A discussão sobre a desaposentação surge quando o segurado, já aposentado, volta a trabalhar com registro e faz novas contribuições. O pedido busca uma nova aposentadoria que considere esse período contributivo posterior.
No REsp 1348301, a 1ª Seção do STJ definiu que o prazo decadencial de dez anos não barra esse tipo de pretensão. Para o colegiado, não se trata de revisar o ato que concedeu o benefício original.

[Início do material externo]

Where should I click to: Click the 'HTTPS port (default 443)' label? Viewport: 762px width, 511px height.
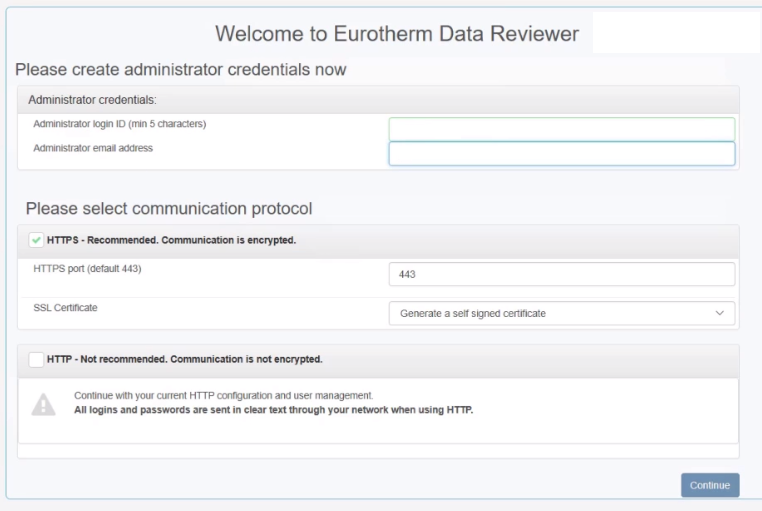[87, 269]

Por que o prazo de dez anos não incidiu no pedido
O INSS sustentava que a ação havia sido proposta 12 anos após a concessão da aposentadoria, ocorrida em agosto de 1997. A tese era a incidência do prazo de dez anos previsto no artigo 103 da Lei 8.213.
“É de dez anos o prazo de decadência de todo e qualquer direito ou ação do segurado ou beneficiário para a revisão do ato de concessão de benefício.”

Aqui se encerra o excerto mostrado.